Speaking Monday, army spokesman Maj. Gen. Athar Abbas denied that any of the dead were civilians, saying the air force had intelligence that militants were gathering at the site of the strike, which took place Saturday. The victims were initially reported to be suspected militants.
Two survivors interviewed Tuesday in hospital gave a detailed account of the attack. They said most of the victims were killed when they were trying to rescue people trapped by an earlier strike on the house of a village elder.
“This house was bombed on absolutely wrong information,” said Khanan Gul Khan, a resident of the village who was visiting a relative in hospital in Peshawar, the main town in the northwest. “This area has nothing to do with militants.” He said 68 people were killed and many more wounded. The political official said Monday that the families of 71 victims had been compensated, but did not identify them. Reports of significant civilian casualties in the strike Saturday have appeared in the local media in recent days.
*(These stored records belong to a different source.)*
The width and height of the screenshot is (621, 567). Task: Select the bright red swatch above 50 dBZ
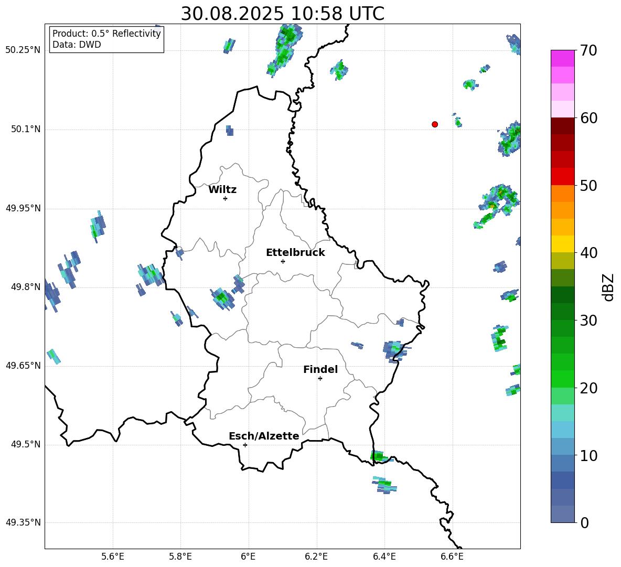563,176
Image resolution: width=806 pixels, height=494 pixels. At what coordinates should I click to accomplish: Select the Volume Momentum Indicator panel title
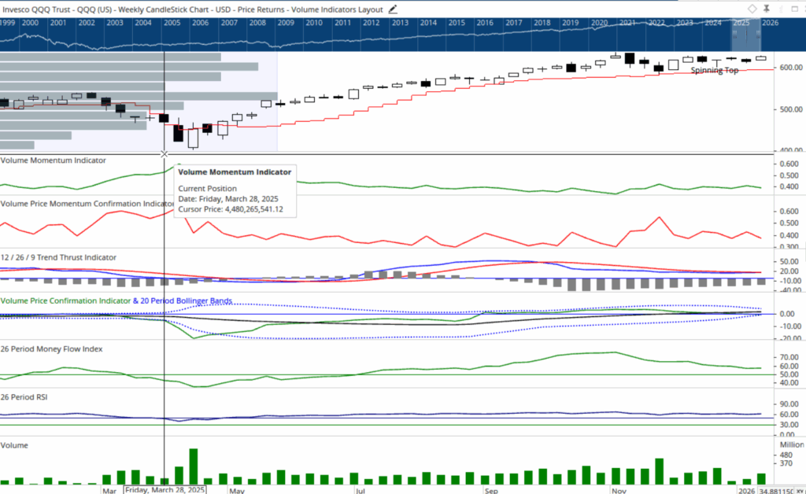[x=53, y=160]
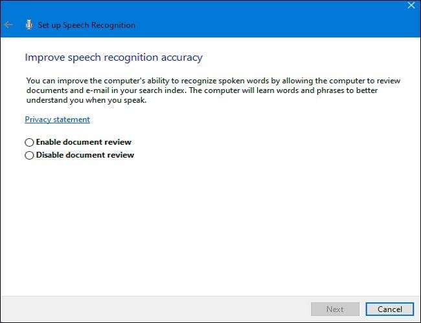
Task: Click the "Set up Speech Recognition" title text
Action: pos(86,25)

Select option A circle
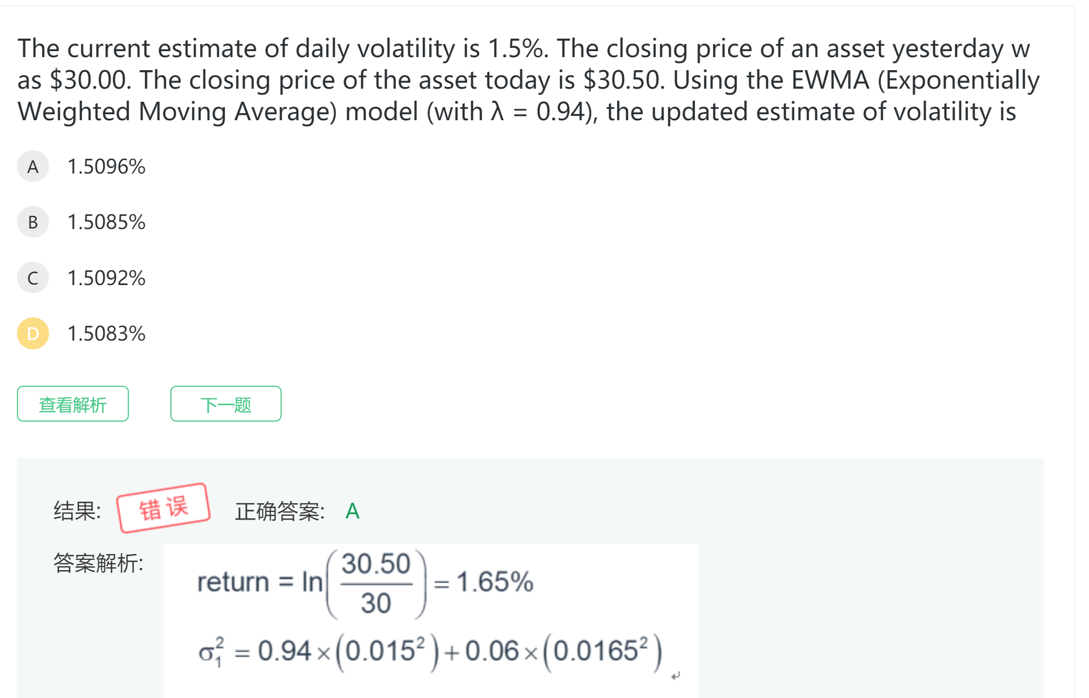pyautogui.click(x=33, y=166)

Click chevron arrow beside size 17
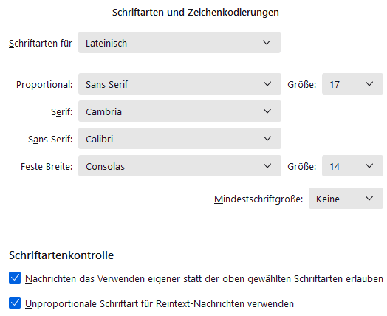pos(369,84)
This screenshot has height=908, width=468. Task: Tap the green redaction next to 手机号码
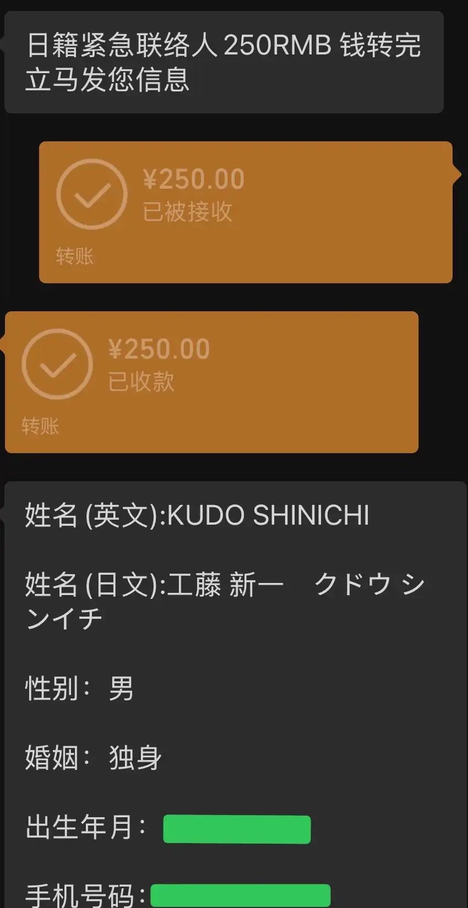pos(241,895)
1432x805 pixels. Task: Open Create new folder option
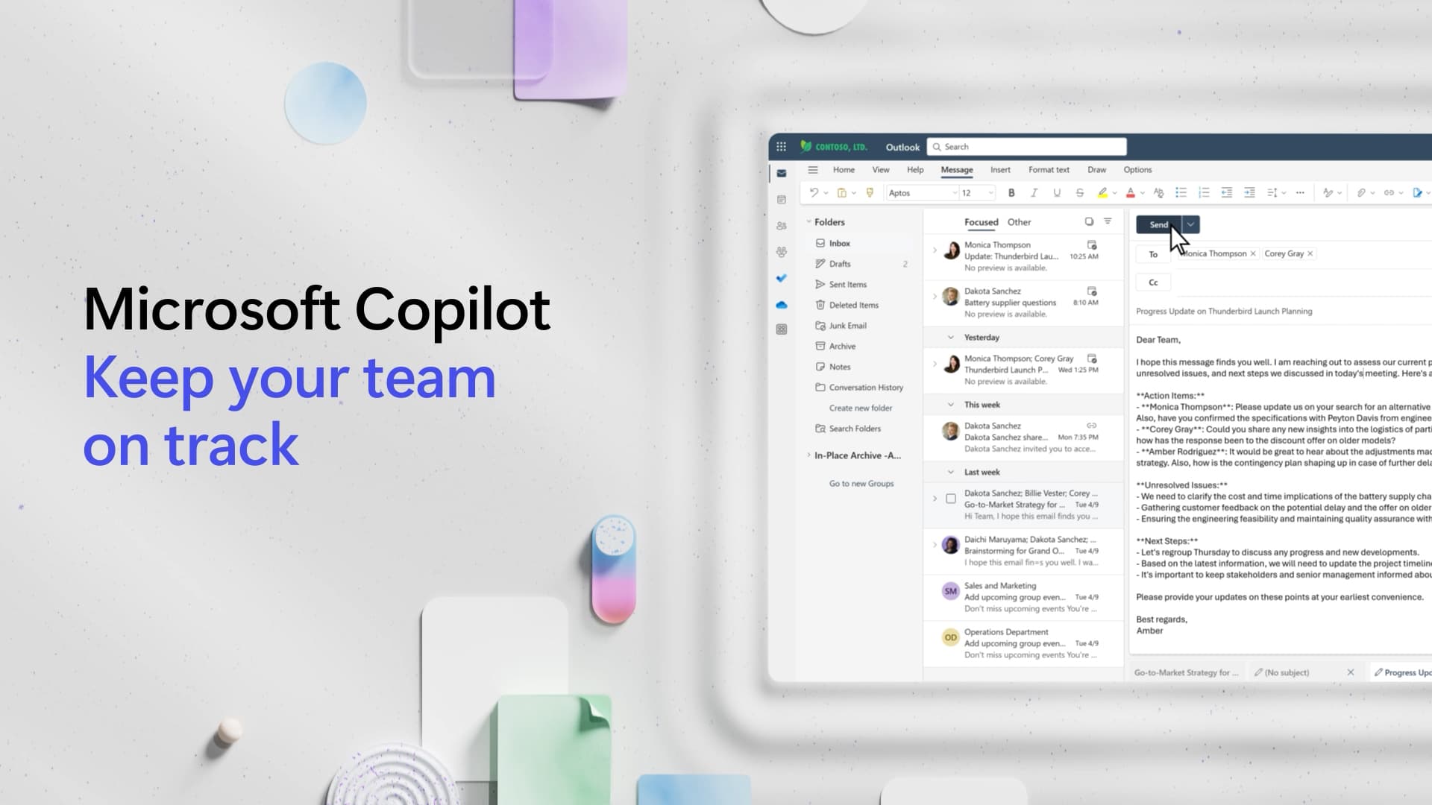tap(860, 407)
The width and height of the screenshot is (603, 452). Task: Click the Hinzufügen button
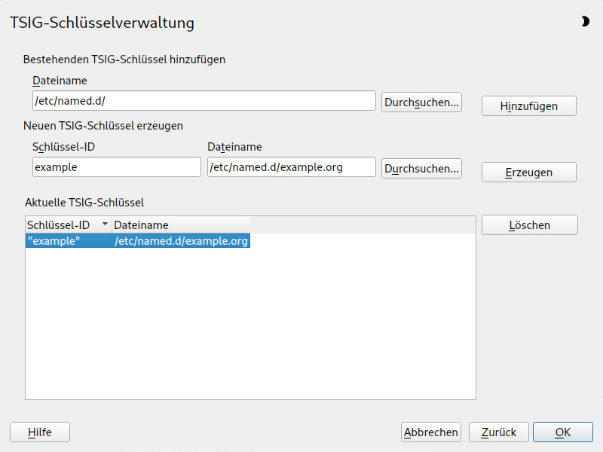pos(529,105)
An editorial Tuesday in Dawn, a respected English-language daily, said it was clear that the dead had no links to the militants and that the incident “strengthens the hands of the Taliban.”
“Such actions defy description and an explanation is in order from those who ordered the assault,” it said.
The Pakistani army, under heavy Al Qaeda militants in the northwest over the last 18 months. It regularly reports killing scores of militants in airstrikes, but rarely, if ever, reports on civilian deaths.
Independent accounts of the attacks are rare because reporters are barred from much of the region.